- _WHAT THE TASK REQUIRES_: Every record that follows should be written out word for word; the pictures stay out.

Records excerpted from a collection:
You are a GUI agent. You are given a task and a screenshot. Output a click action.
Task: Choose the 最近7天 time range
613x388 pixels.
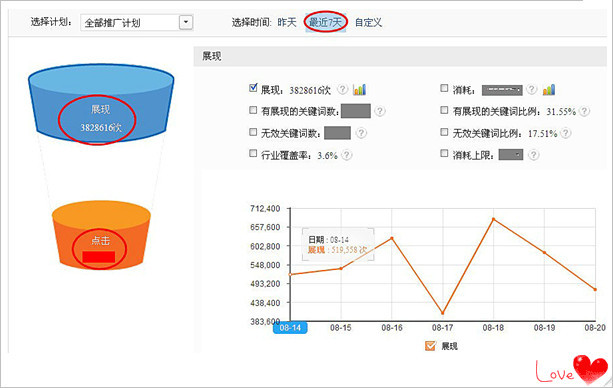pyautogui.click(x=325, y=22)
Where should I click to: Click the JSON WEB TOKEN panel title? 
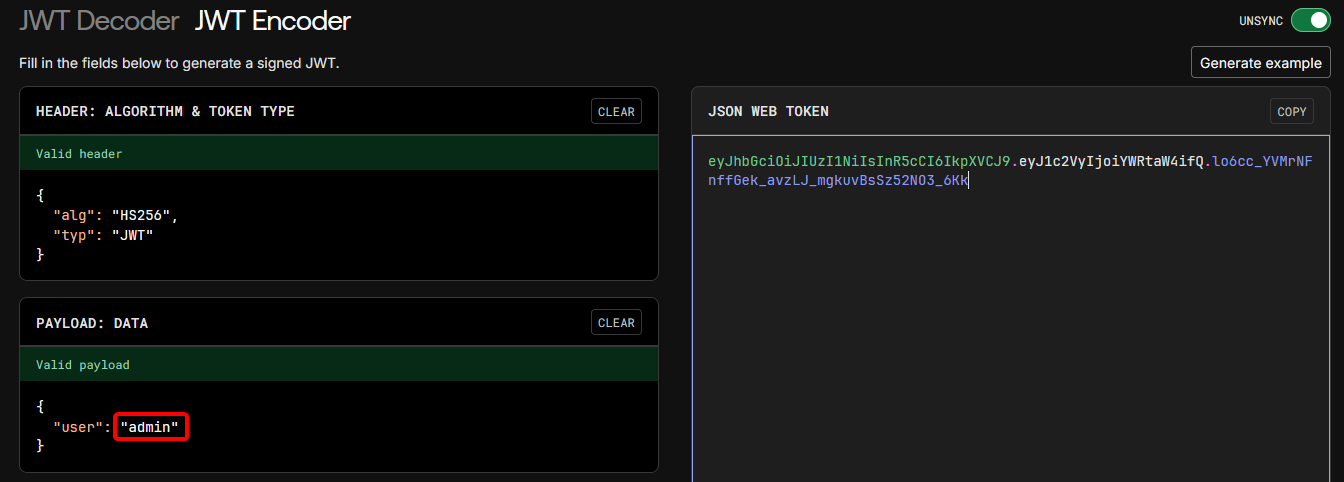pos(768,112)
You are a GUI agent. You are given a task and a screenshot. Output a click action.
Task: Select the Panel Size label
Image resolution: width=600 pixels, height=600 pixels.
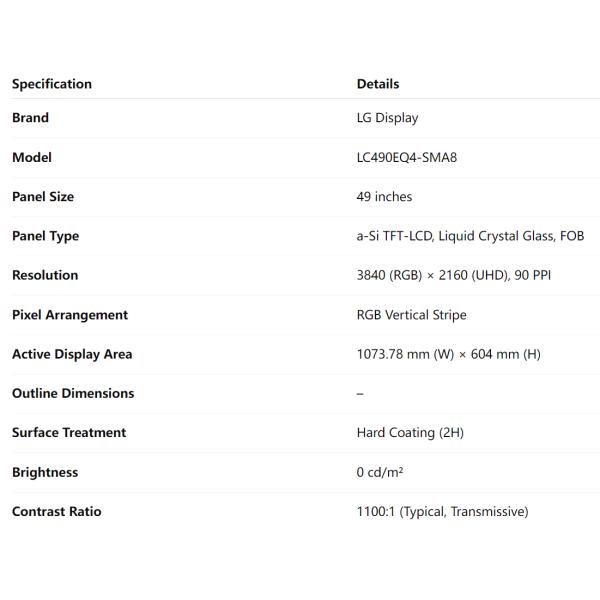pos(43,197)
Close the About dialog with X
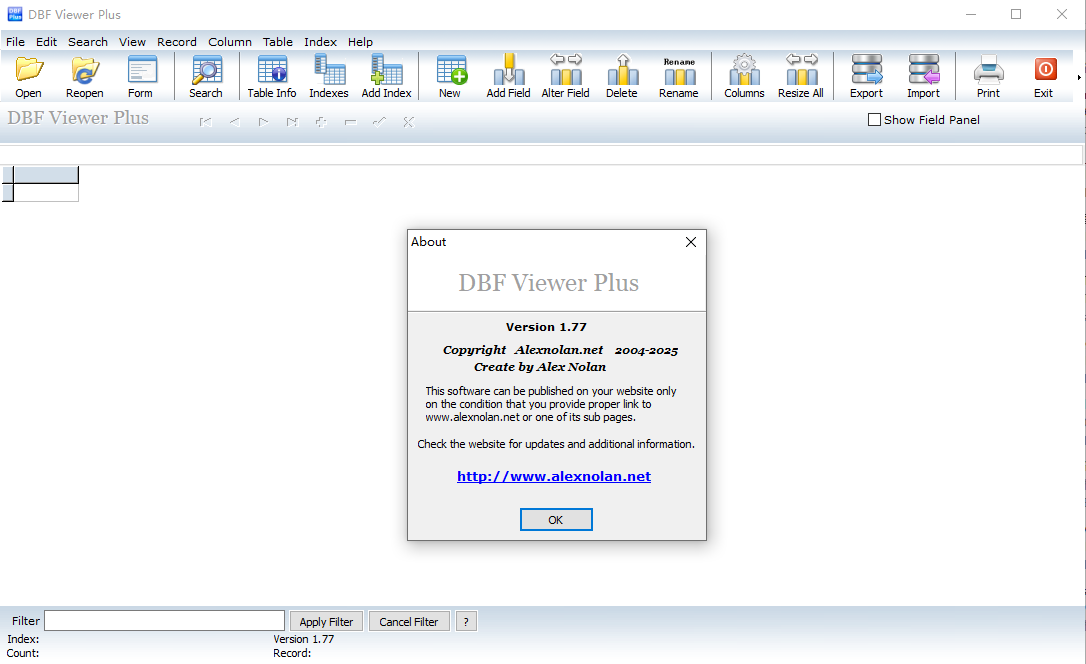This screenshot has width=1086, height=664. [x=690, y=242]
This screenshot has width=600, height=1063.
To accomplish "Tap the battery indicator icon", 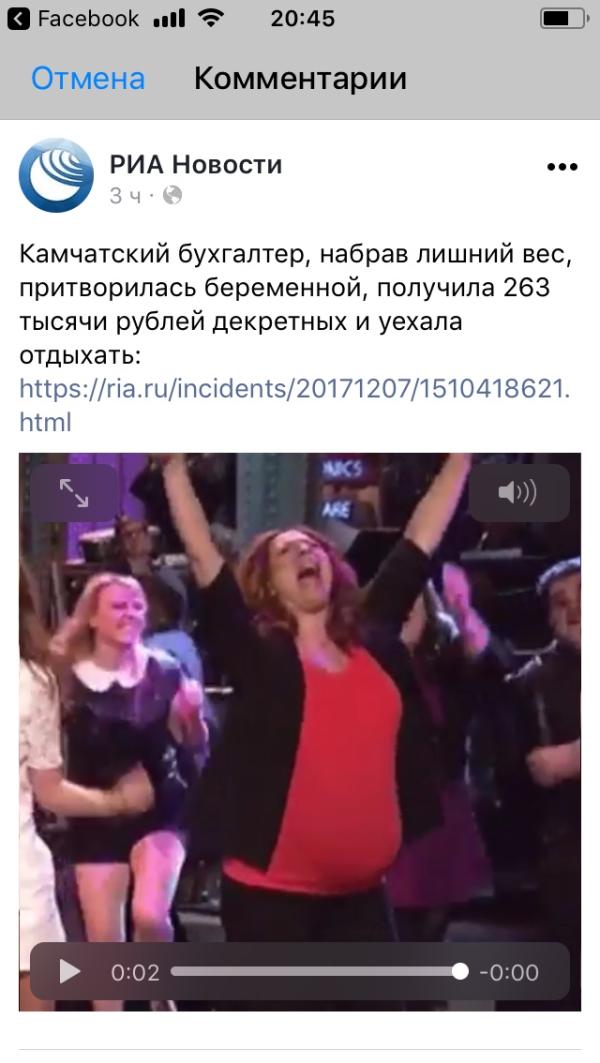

- _RESPONSE_:
You are a GUI agent. You are given a task and a screenshot. Output a click action.
Task: Choose the 最近7天 time range
613x388 pixels.
pyautogui.click(x=325, y=22)
Where should I click to: Click the JSON WEB TOKEN panel title? 
pos(768,112)
You are a GUI agent. You are given a task and a screenshot. Output a click action.
Task: Select the Panel Size label
Image resolution: width=600 pixels, height=600 pixels.
pos(43,197)
Close the About dialog with X
This screenshot has width=1086, height=664. [x=690, y=242]
This screenshot has width=600, height=1063.
To accomplish "Tap the battery indicator icon", 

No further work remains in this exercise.